> **What to do**: The records below are to be duplicated character for character.

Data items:
BEGIN

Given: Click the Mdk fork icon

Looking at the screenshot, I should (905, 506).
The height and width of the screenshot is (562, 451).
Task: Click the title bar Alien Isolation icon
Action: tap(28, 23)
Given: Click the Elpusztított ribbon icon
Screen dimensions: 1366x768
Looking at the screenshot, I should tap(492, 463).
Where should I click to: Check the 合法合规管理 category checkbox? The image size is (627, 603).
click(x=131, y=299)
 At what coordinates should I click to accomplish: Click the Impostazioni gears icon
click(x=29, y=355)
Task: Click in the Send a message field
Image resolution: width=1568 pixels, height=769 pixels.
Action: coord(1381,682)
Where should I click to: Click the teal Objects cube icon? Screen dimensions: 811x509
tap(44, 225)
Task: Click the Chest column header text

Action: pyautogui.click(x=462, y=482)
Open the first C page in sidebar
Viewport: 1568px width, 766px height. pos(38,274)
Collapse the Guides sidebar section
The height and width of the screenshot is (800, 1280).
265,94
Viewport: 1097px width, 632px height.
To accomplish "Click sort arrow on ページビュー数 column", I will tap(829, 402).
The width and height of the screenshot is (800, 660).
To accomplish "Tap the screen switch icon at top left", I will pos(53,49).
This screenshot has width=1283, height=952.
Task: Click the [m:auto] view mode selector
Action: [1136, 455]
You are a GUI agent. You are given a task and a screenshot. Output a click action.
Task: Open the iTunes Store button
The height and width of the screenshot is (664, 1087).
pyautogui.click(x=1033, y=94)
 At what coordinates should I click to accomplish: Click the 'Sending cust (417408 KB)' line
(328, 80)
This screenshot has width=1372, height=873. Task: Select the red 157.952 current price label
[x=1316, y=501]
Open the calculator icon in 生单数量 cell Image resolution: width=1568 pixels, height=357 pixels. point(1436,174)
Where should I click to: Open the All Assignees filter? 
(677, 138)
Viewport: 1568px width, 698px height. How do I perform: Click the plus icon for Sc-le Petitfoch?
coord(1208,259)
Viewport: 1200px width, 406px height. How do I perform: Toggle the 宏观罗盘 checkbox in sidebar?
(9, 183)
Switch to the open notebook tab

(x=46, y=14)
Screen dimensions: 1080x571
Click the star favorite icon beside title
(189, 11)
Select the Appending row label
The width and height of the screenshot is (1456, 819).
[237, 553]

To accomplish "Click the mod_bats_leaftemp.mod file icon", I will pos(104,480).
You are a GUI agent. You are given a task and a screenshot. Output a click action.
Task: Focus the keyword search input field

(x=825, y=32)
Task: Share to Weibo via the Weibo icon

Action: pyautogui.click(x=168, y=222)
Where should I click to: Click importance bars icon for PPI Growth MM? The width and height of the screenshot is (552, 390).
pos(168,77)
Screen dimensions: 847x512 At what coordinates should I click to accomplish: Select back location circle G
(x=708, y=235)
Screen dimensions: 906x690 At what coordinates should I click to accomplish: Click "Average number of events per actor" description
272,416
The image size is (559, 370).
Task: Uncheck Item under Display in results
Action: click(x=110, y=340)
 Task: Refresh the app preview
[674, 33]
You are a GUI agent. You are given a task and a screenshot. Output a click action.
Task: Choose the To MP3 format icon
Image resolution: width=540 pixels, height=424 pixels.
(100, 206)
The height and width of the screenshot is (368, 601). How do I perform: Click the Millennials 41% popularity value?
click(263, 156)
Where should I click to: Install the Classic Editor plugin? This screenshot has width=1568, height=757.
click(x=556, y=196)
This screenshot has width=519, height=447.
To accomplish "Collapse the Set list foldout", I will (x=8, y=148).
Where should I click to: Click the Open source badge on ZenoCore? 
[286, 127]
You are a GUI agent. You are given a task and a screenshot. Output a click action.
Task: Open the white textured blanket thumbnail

END

> **Your solution**:
Given: Click the Mdk fork icon

Looking at the screenshot, I should (905, 506).
The height and width of the screenshot is (562, 451).
Task: Click the title bar Alien Isolation icon
Action: tap(28, 23)
Given: Click the Elpusztított ribbon icon
Screen dimensions: 1366x768
Looking at the screenshot, I should tap(492, 463).
Where should I click to: Check the 合法合规管理 category checkbox? The image size is (627, 603).
click(x=131, y=299)
 At what coordinates should I click to accomplish: Click the Impostazioni gears icon
click(x=29, y=355)
Task: Click in the Send a message field
Image resolution: width=1568 pixels, height=769 pixels.
Action: coord(1381,682)
Where should I click to: Click the teal Objects cube icon? Screen dimensions: 811x509
tap(44, 225)
Task: Click the Chest column header text

Action: pyautogui.click(x=462, y=482)
Open the first C page in sidebar
Viewport: 1568px width, 766px height. pos(38,274)
Collapse the Guides sidebar section
The height and width of the screenshot is (800, 1280).
265,94
Viewport: 1097px width, 632px height.
To accomplish "Click sort arrow on ページビュー数 column", I will tap(829, 402).
The width and height of the screenshot is (800, 660).
To accomplish "Tap the screen switch icon at top left", I will pos(53,49).
This screenshot has width=1283, height=952.
Task: Click the [m:auto] view mode selector
Action: [1136, 455]
You are a GUI agent. You are given a task and a screenshot. Output a click action.
Task: Open the iTunes Store button
The height and width of the screenshot is (664, 1087).
pyautogui.click(x=1033, y=94)
 At what coordinates should I click to accomplish: Click the 'Sending cust (417408 KB)' line
(328, 80)
This screenshot has width=1372, height=873. Task: Select the red 157.952 current price label
[x=1316, y=501]
Open the calculator icon in 生单数量 cell Image resolution: width=1568 pixels, height=357 pixels. point(1436,174)
Where should I click to: Open the All Assignees filter? 
(677, 138)
Viewport: 1568px width, 698px height. How do I perform: Click the plus icon for Sc-le Petitfoch?
coord(1208,259)
Viewport: 1200px width, 406px height. How do I perform: Toggle the 宏观罗盘 checkbox in sidebar?
(9, 183)
Switch to the open notebook tab

(x=46, y=14)
Screen dimensions: 1080x571
Click the star favorite icon beside title
(189, 11)
Select the Appending row label
The width and height of the screenshot is (1456, 819).
[237, 553]

To accomplish "Click the mod_bats_leaftemp.mod file icon", I will pos(104,480).
You are a GUI agent. You are given a task and a screenshot. Output a click action.
Task: Focus the keyword search input field

(x=825, y=32)
Task: Share to Weibo via the Weibo icon

Action: pyautogui.click(x=168, y=222)
Where should I click to: Click importance bars icon for PPI Growth MM? The width and height of the screenshot is (552, 390).
pos(168,77)
Screen dimensions: 847x512 At what coordinates should I click to accomplish: Select back location circle G
(x=708, y=235)
Screen dimensions: 906x690 At what coordinates should I click to accomplish: Click "Average number of events per actor" description
272,416
The image size is (559, 370).
Task: Uncheck Item under Display in results
Action: click(x=110, y=340)
 Task: Refresh the app preview
[674, 33]
You are a GUI agent. You are given a task and a screenshot. Output a click action.
Task: Choose the To MP3 format icon
Image resolution: width=540 pixels, height=424 pixels.
(100, 206)
The height and width of the screenshot is (368, 601). How do I perform: Click the Millennials 41% popularity value?
click(263, 156)
Where should I click to: Install the Classic Editor plugin? This screenshot has width=1568, height=757.
click(x=556, y=196)
This screenshot has width=519, height=447.
To accomplish "Collapse the Set list foldout", I will (x=8, y=148).
Where should I click to: Click the Open source badge on ZenoCore? 
[286, 127]
You are a GUI agent. You are given a task and a screenshot. Output a click action.
Task: Open the white textured blanket thumbnail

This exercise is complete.